## Work to complete
Render every line of the material below as a JSON list of strings, one string per line, omitting blank lines.
--
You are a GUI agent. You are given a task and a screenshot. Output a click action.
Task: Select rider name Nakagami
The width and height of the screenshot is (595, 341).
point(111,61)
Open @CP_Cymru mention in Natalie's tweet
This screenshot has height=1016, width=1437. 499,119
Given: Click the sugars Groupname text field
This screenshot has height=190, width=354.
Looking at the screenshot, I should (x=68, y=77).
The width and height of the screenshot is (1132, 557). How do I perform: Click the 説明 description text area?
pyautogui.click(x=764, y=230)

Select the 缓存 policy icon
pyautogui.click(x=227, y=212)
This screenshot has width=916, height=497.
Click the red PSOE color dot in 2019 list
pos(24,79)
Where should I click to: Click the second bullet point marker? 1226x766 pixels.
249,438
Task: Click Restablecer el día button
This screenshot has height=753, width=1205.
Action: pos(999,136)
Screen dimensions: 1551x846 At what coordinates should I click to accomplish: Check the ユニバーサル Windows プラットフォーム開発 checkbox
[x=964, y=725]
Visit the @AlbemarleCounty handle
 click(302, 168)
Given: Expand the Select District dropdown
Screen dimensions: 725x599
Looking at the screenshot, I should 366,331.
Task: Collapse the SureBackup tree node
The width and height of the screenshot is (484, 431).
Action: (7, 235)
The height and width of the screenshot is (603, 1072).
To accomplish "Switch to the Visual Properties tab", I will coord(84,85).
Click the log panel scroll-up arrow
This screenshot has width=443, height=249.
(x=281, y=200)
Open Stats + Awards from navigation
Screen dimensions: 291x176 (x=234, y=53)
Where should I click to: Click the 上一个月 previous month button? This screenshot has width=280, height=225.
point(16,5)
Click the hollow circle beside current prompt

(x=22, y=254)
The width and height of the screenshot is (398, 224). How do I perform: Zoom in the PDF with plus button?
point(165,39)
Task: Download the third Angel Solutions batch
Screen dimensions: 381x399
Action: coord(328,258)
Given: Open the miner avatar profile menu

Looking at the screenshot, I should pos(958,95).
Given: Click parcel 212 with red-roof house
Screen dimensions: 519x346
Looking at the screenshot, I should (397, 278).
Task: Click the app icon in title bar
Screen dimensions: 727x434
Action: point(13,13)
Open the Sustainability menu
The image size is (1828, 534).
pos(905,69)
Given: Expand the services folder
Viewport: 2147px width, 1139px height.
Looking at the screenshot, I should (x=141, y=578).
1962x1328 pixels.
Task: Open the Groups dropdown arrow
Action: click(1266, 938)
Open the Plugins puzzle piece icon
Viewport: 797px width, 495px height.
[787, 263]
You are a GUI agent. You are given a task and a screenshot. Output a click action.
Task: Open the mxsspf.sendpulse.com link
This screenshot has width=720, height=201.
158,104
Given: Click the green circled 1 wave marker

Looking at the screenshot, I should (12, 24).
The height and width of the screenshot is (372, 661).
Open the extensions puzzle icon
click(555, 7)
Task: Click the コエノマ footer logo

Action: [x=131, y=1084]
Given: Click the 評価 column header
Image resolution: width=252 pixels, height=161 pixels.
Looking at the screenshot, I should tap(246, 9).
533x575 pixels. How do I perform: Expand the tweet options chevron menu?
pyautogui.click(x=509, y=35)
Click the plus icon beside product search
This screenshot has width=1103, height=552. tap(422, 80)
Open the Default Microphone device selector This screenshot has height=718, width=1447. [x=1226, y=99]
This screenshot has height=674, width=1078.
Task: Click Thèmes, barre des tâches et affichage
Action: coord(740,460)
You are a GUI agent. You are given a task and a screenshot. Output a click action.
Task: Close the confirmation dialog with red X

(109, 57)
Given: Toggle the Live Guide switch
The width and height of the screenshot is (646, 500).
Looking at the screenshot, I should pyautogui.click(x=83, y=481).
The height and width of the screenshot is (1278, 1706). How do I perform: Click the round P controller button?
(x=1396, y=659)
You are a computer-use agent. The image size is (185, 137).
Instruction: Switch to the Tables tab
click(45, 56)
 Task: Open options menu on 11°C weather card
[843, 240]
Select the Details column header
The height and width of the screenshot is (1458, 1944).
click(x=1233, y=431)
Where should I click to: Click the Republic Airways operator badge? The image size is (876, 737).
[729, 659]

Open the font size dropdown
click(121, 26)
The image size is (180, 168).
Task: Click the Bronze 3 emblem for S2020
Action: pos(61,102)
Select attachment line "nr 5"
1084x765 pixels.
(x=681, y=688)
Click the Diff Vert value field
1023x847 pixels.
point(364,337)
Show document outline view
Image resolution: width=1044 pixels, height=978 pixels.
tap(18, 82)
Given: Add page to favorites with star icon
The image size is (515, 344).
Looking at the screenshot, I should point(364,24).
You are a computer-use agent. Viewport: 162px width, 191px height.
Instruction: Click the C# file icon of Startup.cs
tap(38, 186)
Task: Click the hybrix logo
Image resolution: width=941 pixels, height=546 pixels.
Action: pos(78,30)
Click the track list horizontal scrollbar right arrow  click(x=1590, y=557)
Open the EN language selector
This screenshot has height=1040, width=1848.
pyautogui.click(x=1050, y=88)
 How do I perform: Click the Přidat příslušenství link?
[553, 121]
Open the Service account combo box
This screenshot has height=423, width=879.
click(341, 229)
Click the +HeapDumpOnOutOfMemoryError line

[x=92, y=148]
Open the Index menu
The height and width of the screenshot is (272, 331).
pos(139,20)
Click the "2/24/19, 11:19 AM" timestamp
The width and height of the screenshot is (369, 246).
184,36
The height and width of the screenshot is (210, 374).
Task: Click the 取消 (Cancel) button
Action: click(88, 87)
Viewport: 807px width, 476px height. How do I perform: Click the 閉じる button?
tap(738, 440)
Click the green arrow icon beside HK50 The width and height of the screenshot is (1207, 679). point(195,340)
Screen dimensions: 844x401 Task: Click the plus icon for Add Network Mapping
--
## Expected answer
[
  "You are a GUI agent. You are given a task and a screenshot. Output a click action.",
  "Task: Select rider name Nakagami",
  "The width and height of the screenshot is (595, 341).",
  "point(111,61)",
  "Open @CP_Cymru mention in Natalie's tweet",
  "This screenshot has height=1016, width=1437. 499,119",
  "Given: Click the sugars Groupname text field",
  "This screenshot has height=190, width=354.",
  "Looking at the screenshot, I should (x=68, y=77).",
  "The width and height of the screenshot is (1132, 557). How do I perform: Click the 説明 description text area?",
  "pyautogui.click(x=764, y=230)",
  "Select the 缓存 policy icon",
  "pyautogui.click(x=227, y=212)",
  "This screenshot has width=916, height=497.",
  "Click the red PSOE color dot in 2019 list",
  "pos(24,79)",
  "Where should I click to: Click the second bullet point marker? 1226x766 pixels.",
  "249,438",
  "Task: Click Restablecer el día button",
  "This screenshot has height=753, width=1205.",
  "Action: pos(999,136)",
  "Screen dimensions: 1551x846 At what coordinates should I click to accomplish: Check the ユニバーサル Windows プラットフォーム開発 checkbox",
  "[x=964, y=725]",
  "Visit the @AlbemarleCounty handle",
  " click(302, 168)",
  "Given: Expand the Select District dropdown",
  "Screen dimensions: 725x599",
  "Looking at the screenshot, I should 366,331.",
  "Task: Collapse the SureBackup tree node",
  "The width and height of the screenshot is (484, 431).",
  "Action: (7, 235)",
  "The height and width of the screenshot is (603, 1072).",
  "To accomplish \"Switch to the Visual Properties tab\", I will coord(84,85).",
  "Click the log panel scroll-up arrow",
  "This screenshot has width=443, height=249.",
  "(x=281, y=200)",
  "Open Stats + Awards from navigation",
  "Screen dimensions: 291x176 (x=234, y=53)",
  "Where should I click to: Click the 上一个月 previous month button? This screenshot has width=280, height=225.",
  "point(16,5)",
  "Click the hollow circle beside current prompt",
  "(x=22, y=254)",
  "The width and height of the screenshot is (398, 224). How do I perform: Zoom in the PDF with plus button?",
  "point(165,39)",
  "Task: Download the third Angel Solutions batch",
  "Screen dimensions: 381x399",
  "Action: coord(328,258)",
  "Given: Open the miner avatar profile menu",
  "Looking at the screenshot, I should pos(958,95).",
  "Given: Click parcel 212 with red-roof house",
  "Screen dimensions: 519x346",
  "Looking at the screenshot, I should (397, 278).",
  "Task: Click the app icon in title bar",
  "Screen dimensions: 727x434",
  "Action: point(13,13)",
  "Open the Sustainability menu",
  "The image size is (1828, 534).",
  "pos(905,69)",
  "Given: Expand the services folder",
  "Viewport: 2147px width, 1139px height.",
  "Looking at the screenshot, I should (x=141, y=578).",
  "1962x1328 pixels.",
  "Task: Open the Groups dropdown arrow",
  "Action: click(1266, 938)",
  "Open the Plugins puzzle piece icon",
  "Viewport: 797px width, 495px height.",
  "[787, 263]",
  "You are a GUI agent. You are given a task and a screenshot. Output a click action.",
  "Task: Open the mxsspf.sendpulse.com link",
  "This screenshot has width=720, height=201.",
  "158,104",
  "Given: Click the green circled 1 wave marker",
  "Looking at the screenshot, I should (12, 24).",
  "The height and width of the screenshot is (372, 661).",
  "Open the extensions puzzle icon",
  "click(555, 7)",
  "Task: Click the コエノマ footer logo",
  "Action: [x=131, y=1084]",
  "Given: Click the 評価 column header",
  "Image resolution: width=252 pixels, height=161 pixels.",
  "Looking at the screenshot, I should tap(246, 9).",
  "533x575 pixels. How do I perform: Expand the tweet options chevron menu?",
  "pyautogui.click(x=509, y=35)",
  "Click the plus icon beside product search",
  "This screenshot has width=1103, height=552. tap(422, 80)",
  "Open the Default Microphone device selector This screenshot has height=718, width=1447. [x=1226, y=99]",
  "This screenshot has height=674, width=1078.",
  "Task: Click Thèmes, barre des tâches et affichage",
  "Action: coord(740,460)",
  "You are a GUI agent. You are given a task and a screenshot. Output a click action.",
  "Task: Close the confirmation dialog with red X",
  "(109, 57)",
  "Given: Toggle the Live Guide switch",
  "The width and height of the screenshot is (646, 500).",
  "Looking at the screenshot, I should pyautogui.click(x=83, y=481).",
  "The height and width of the screenshot is (1278, 1706). How do I perform: Click the round P controller button?",
  "(x=1396, y=659)",
  "You are a computer-use agent. The image size is (185, 137).",
  "Instruction: Switch to the Tables tab",
  "click(45, 56)",
  " Task: Open options menu on 11°C weather card",
  "[843, 240]",
  "Select the Details column header",
  "The height and width of the screenshot is (1458, 1944).",
  "click(x=1233, y=431)",
  "Where should I click to: Click the Republic Airways operator badge? The image size is (876, 737).",
  "[729, 659]",
  "Open the font size dropdown",
  "click(121, 26)",
  "The image size is (180, 168).",
  "Task: Click the Bronze 3 emblem for S2020",
  "Action: pos(61,102)",
  "Select attachment line \"nr 5\"",
  "1084x765 pixels.",
  "(x=681, y=688)",
  "Click the Diff Vert value field",
  "1023x847 pixels.",
  "point(364,337)",
  "Show document outline view",
  "Image resolution: width=1044 pixels, height=978 pixels.",
  "tap(18, 82)",
  "Given: Add page to favorites with star icon",
  "The image size is (515, 344).",
  "Looking at the screenshot, I should point(364,24).",
  "You are a computer-use agent. Viewport: 162px width, 191px height.",
  "Instruction: Click the C# file icon of Startup.cs",
  "tap(38, 186)",
  "Task: Click the hybrix logo",
  "Image resolution: width=941 pixels, height=546 pixels.",
  "Action: pos(78,30)",
  "Click the track list horizontal scrollbar right arrow  click(x=1590, y=557)",
  "Open the EN language selector",
  "This screenshot has height=1040, width=1848.",
  "pyautogui.click(x=1050, y=88)",
  " How do I perform: Click the Přidat příslušenství link?",
  "[553, 121]",
  "Open the Service account combo box",
  "This screenshot has height=423, width=879.",
  "click(341, 229)",
  "Click the +HeapDumpOnOutOfMemoryError line",
  "[x=92, y=148]",
  "Open the Index menu",
  "The height and width of the screenshot is (272, 331).",
  "pos(139,20)",
  "Click the \"2/24/19, 11:19 AM\" timestamp",
  "The width and height of the screenshot is (369, 246).",
  "184,36",
  "The height and width of the screenshot is (210, 374).",
  "Task: Click the 取消 (Cancel) button",
  "Action: click(88, 87)",
  "Viewport: 807px width, 476px height. How do I perform: Click the 閉じる button?",
  "tap(738, 440)",
  "Click the green arrow icon beside HK50 The width and height of the screenshot is (1207, 679). point(195,340)",
  "Screen dimensions: 844x401 Task: Click the plus icon for Add Network Mapping"
]